_Prompt:_
Restate, word for word, each entry that follows, but skip its pictures.
- - -
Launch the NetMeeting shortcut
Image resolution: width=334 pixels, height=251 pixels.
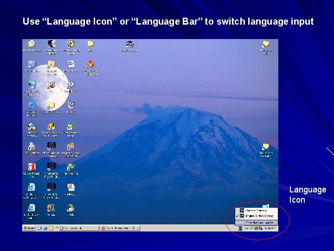tap(71, 169)

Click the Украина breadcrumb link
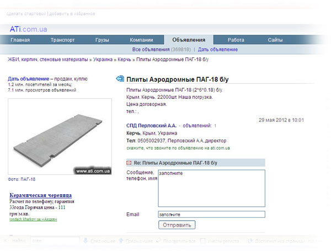click(x=103, y=59)
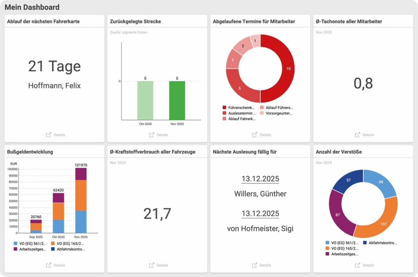Open details icon for Abgelaufene Termine für Mitarbeiter
Viewport: 418px width, 277px height.
pos(255,135)
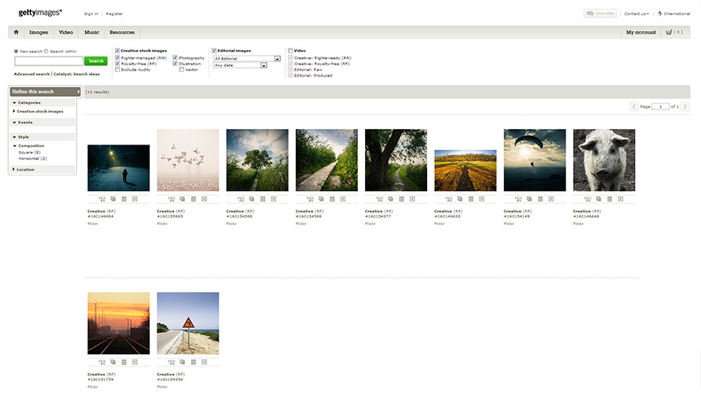This screenshot has width=701, height=395.
Task: Enable the Exclude nudity checkbox
Action: 117,69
- - -
_Answer area:_
Launch the NetMeeting shortcut
Image resolution: width=334 pixels, height=251 pixels.
tap(71, 169)

Click the Украина breadcrumb link
click(x=103, y=59)
Open details icon for Abgelaufene Termine für Mitarbeiter
Viewport: 418px width, 277px height.
pos(255,135)
This screenshot has width=701, height=395.
Task: Enable the Exclude nudity checkbox
Action: 117,69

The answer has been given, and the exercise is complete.